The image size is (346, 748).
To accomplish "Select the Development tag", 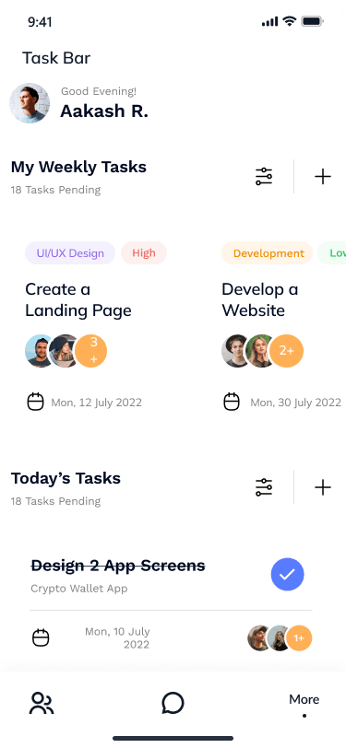I will point(268,252).
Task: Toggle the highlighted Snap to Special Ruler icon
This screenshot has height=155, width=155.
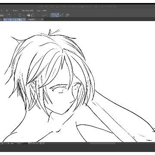Action: click(57, 15)
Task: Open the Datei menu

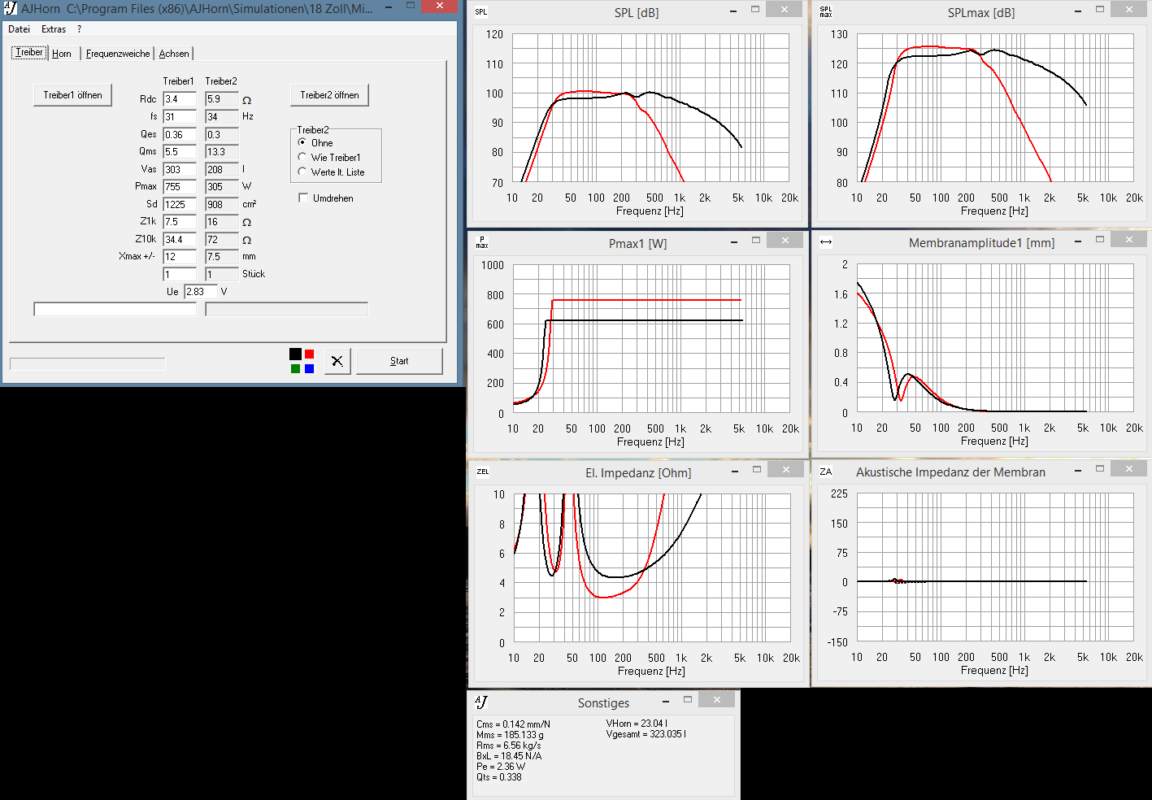Action: 19,29
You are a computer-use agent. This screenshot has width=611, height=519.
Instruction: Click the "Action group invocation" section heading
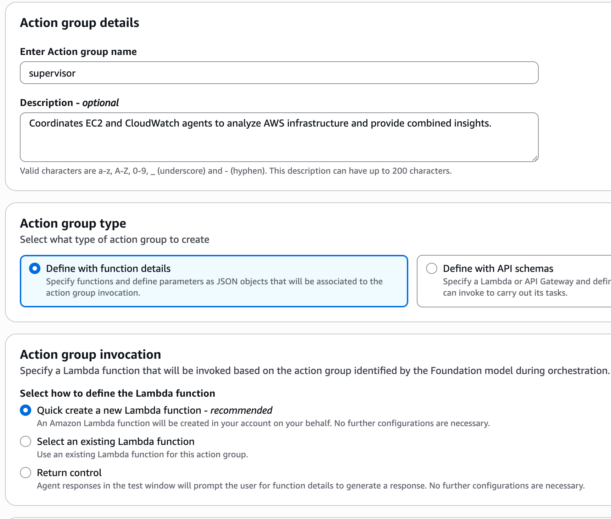[90, 355]
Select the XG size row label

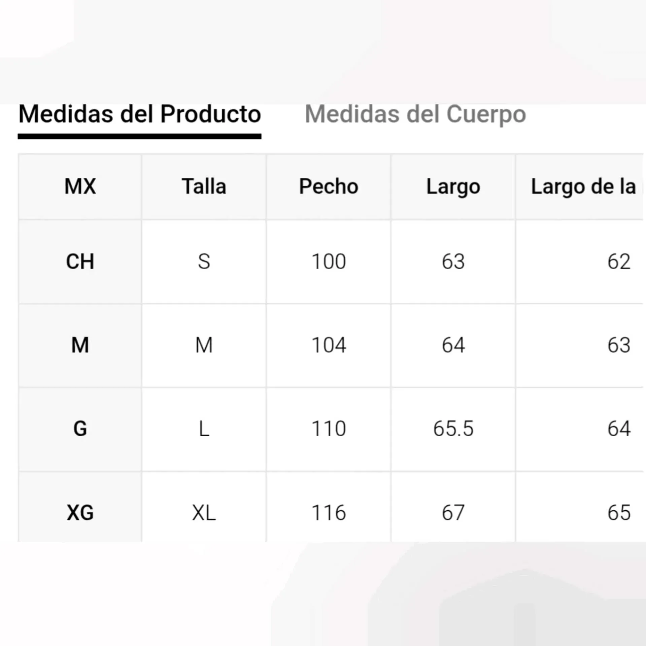[x=80, y=513]
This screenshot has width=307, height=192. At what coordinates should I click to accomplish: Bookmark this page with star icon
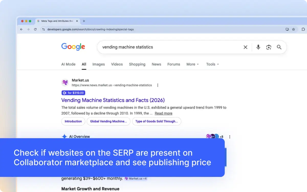click(293, 29)
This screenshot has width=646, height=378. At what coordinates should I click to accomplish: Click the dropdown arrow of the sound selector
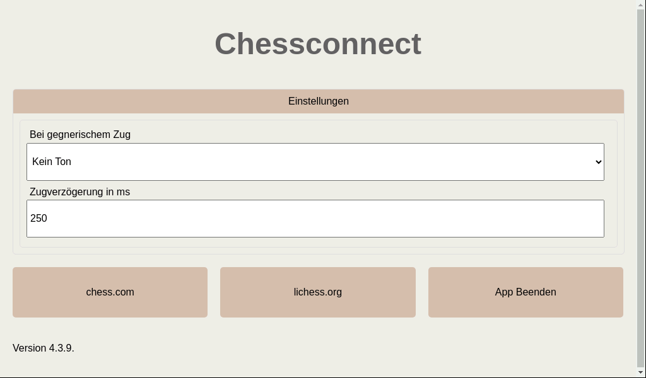click(x=599, y=162)
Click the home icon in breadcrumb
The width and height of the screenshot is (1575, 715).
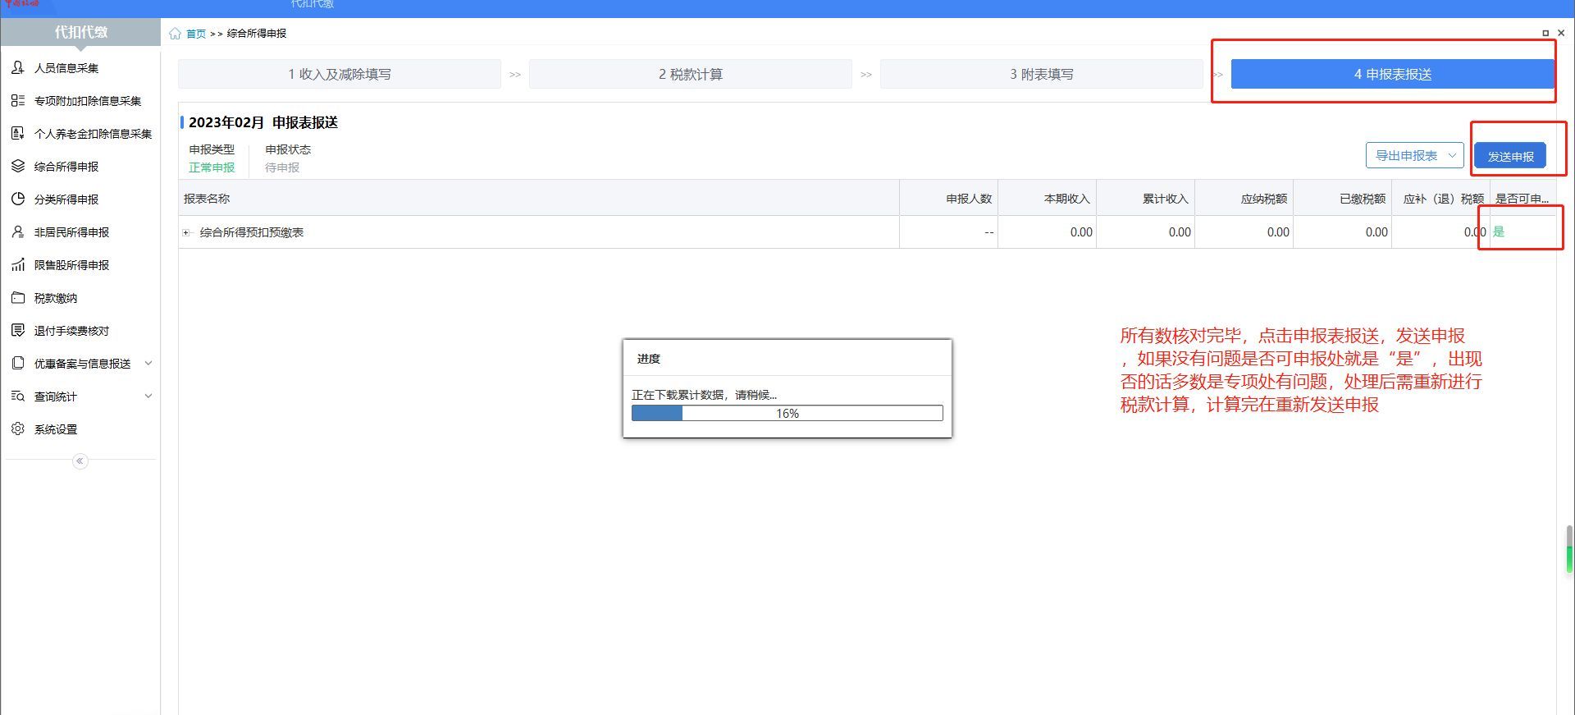pyautogui.click(x=175, y=34)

━━━━━━━━━━━━━━━━━━━━━━━━━━━━━━

* **TASK DETAILS**:
The answer must consist of the line containing "The width and" and every line after it through the end of the records, retyped exactly, with all pictures left out.

* **OUTPUT OF THE TASK**:
The width and height of the screenshot is (1575, 715).
pyautogui.click(x=175, y=34)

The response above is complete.